TASK REQUIREMENTS: Across the entries below, determine how many lines include the word "target". State only the resulting number.

Dataset entries
::::::
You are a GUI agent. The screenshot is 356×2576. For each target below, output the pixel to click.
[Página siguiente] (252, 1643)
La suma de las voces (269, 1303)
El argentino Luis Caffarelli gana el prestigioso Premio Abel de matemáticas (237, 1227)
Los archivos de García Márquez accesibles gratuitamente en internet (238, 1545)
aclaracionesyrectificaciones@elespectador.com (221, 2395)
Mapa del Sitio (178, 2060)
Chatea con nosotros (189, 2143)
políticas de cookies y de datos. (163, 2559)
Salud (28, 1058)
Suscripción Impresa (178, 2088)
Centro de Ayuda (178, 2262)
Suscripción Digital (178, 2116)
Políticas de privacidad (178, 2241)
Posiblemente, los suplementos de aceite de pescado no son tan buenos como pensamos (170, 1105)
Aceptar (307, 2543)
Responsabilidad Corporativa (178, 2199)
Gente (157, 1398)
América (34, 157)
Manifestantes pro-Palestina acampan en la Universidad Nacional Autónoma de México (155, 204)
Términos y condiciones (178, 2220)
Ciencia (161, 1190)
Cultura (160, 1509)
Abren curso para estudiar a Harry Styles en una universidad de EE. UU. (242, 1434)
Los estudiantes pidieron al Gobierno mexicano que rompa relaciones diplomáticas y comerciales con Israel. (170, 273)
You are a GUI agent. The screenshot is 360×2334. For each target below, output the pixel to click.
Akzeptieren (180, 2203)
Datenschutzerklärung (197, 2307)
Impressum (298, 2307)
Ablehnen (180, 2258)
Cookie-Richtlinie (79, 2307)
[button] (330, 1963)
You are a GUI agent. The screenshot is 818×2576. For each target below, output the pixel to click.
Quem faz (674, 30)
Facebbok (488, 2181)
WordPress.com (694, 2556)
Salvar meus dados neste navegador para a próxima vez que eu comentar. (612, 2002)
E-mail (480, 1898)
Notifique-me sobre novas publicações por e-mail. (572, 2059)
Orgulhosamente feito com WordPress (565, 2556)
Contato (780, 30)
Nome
::::::
EXERCISE OUTPUT: 3